Curiosamente, será cosa del clima, la corrupción parece ser una enfermedad endémica en nuestra Latinoamérica; en los gobiernos de derechas como enfermedad secreta  (así les decían antes a las venéreas), y en los de izquierda, negándolo enfáticamente pero con la cara llena de granos y fístulas supurando pus.

La izquierda de nuestra región añade a su afición por lo mal habido, el financiamiento ilegal, la concentración del poder, el mangoneo de leyes, el debilitar las estructuras de gobierno y el clientelismo. Todo en salsa de corrupción.

El gobierno de Morena se autodefine de izquierda. Este menda tiene la certeza de que si los presidentes Zedillo, Fox, Calderón y Peña Nieto, hubieran sido de izquierda, el Pejeremías hubiera sido de ultraderecha; quería llegar al poder a como diera lugar, nunca dejó de ser un priista estilo Echeverría pero de mala factura, modelo chancla pata de gallo.

El problema con el Pejestorio y el gobierno que nos heredócon su sucesora designada, no es que se digan de izquierda, sino que con tal de llegar, sumaron de todo a su movimiento, haciendo un muégano de tránsfugas de todos los partidos, más duros de izquierda que no ven la suya (ni la verán); y de remate, aceptaron el apoyo del crimen organizado.

La Presidenta debería pensar en otros como el expresidente de Honduras, Juan Orlando Hernández, quien purga sentencia de 45 años de prisión por proteger cárteles del crimen organizado, y su hermano, cadena perpetua; Manuel Noriega, expresidente de Panamá, estuvo sus últimos 27 años de vida en la cárcel, por lo mismo; Nicolás Maduro que ya está preso en EUA, también por eso.

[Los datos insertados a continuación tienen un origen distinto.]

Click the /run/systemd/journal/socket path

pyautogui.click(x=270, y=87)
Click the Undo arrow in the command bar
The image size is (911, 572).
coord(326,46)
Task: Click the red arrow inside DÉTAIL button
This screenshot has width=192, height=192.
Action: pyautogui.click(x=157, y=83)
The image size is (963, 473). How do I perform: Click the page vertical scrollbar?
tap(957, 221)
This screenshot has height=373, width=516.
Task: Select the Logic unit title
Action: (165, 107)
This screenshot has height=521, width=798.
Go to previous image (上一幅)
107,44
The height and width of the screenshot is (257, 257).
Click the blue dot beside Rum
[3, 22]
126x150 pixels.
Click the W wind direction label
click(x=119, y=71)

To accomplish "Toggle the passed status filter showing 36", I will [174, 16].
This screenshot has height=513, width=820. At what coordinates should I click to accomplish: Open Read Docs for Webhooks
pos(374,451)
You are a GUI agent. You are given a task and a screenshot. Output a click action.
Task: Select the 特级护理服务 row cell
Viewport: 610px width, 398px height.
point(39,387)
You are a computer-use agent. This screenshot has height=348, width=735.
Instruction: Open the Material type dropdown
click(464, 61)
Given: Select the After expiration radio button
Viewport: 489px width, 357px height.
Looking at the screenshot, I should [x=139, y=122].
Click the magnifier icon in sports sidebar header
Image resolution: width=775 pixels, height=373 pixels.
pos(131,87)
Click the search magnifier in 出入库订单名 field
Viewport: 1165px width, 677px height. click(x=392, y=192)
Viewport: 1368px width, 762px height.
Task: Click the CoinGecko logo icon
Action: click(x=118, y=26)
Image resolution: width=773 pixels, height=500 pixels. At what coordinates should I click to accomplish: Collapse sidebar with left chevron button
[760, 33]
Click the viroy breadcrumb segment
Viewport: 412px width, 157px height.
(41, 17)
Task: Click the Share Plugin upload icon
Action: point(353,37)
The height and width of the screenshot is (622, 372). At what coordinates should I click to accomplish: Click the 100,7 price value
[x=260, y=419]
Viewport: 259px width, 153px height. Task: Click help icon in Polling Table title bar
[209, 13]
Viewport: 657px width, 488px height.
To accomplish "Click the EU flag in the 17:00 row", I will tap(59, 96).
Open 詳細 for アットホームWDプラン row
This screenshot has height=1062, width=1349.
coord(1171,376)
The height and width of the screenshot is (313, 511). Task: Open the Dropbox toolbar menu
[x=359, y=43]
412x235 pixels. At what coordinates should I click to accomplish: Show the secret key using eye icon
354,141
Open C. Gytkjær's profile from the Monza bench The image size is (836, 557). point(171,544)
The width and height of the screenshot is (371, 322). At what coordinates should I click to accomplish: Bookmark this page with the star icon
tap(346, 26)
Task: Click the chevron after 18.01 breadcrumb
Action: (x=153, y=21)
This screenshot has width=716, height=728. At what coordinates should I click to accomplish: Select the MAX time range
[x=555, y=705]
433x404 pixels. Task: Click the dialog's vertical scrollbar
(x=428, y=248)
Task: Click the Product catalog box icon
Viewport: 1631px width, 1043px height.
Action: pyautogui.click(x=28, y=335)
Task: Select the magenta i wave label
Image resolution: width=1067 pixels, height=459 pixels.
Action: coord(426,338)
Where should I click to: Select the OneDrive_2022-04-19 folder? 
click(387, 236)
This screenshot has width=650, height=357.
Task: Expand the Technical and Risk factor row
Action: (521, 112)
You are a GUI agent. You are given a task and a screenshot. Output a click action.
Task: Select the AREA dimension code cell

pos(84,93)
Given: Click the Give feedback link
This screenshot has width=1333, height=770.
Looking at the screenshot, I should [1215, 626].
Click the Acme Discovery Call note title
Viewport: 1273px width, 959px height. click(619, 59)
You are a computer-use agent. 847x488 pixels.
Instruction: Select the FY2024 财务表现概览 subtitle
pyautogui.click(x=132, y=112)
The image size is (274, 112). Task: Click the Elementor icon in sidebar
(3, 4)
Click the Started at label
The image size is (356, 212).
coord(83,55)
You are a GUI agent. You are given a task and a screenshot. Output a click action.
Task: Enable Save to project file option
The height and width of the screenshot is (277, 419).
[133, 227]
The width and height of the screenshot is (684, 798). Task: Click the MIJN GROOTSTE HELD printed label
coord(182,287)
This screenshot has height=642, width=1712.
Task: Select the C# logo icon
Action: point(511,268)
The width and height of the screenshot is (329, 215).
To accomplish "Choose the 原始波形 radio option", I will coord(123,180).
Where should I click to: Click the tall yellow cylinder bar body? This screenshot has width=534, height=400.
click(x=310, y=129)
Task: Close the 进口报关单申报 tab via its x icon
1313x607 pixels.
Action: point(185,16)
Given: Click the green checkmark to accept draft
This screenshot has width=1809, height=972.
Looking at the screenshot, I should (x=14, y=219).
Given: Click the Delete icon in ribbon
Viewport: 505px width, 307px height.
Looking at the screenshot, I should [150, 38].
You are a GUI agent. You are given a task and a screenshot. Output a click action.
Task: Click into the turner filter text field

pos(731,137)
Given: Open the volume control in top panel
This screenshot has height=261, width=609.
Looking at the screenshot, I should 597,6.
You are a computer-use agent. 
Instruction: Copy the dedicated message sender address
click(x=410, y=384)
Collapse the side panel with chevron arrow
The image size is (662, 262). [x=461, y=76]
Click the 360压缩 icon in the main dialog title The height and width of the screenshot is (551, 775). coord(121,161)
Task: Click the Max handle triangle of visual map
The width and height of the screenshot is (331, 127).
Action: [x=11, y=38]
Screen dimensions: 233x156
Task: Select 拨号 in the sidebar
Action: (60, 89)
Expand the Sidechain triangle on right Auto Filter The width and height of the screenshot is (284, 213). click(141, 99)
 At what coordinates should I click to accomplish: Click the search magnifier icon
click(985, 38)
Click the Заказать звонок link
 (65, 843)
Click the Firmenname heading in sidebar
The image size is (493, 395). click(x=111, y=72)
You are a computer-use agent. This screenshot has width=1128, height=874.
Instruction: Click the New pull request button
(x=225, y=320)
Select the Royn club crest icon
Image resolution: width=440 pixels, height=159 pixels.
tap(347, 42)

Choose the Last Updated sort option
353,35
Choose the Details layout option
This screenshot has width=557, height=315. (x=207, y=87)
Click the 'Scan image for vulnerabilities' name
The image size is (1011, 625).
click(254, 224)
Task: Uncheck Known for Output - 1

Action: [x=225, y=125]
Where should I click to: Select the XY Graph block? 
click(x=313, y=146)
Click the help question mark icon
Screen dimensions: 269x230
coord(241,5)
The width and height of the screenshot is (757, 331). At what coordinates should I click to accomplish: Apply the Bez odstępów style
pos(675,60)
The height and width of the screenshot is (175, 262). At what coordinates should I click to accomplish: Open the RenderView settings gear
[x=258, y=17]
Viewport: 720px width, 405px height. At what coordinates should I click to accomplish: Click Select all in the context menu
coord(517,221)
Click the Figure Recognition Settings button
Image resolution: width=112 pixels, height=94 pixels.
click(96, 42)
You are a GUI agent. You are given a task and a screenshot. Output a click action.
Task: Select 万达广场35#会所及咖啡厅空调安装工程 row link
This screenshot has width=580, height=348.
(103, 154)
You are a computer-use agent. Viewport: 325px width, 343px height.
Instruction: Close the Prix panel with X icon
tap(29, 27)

Otros presidentes condenados por andar en tratos con el crimen organizado: Otto Pérez Molina de Guatemala, 16 años de cárcel; Ricardo Martinelli de Panamá, 10 años de prisión; Mauricio Funes, de El Salvador, condenado a 28 años de prisión (huyó a Nicaragua); Elías Antonio Sacatambién de El Salvador, 10 años, este nada más por corrupto.

Haga lo que haga, use como use los instrumentos del poder, con manifestaciones, marchas y discursos patrióticos, la etiqueta de narco-gobierno, de narco-políticos, no se las quita nadie, es su divisa. No era necesario sostener esa complicidad. Era el Peje o México, señora.

Desatar persecuciones políticas como el envión contra la gobernadora de Chihuahua, puede distraer al peladaje, pero no a los EUA… esos, ni perdón ni olvido.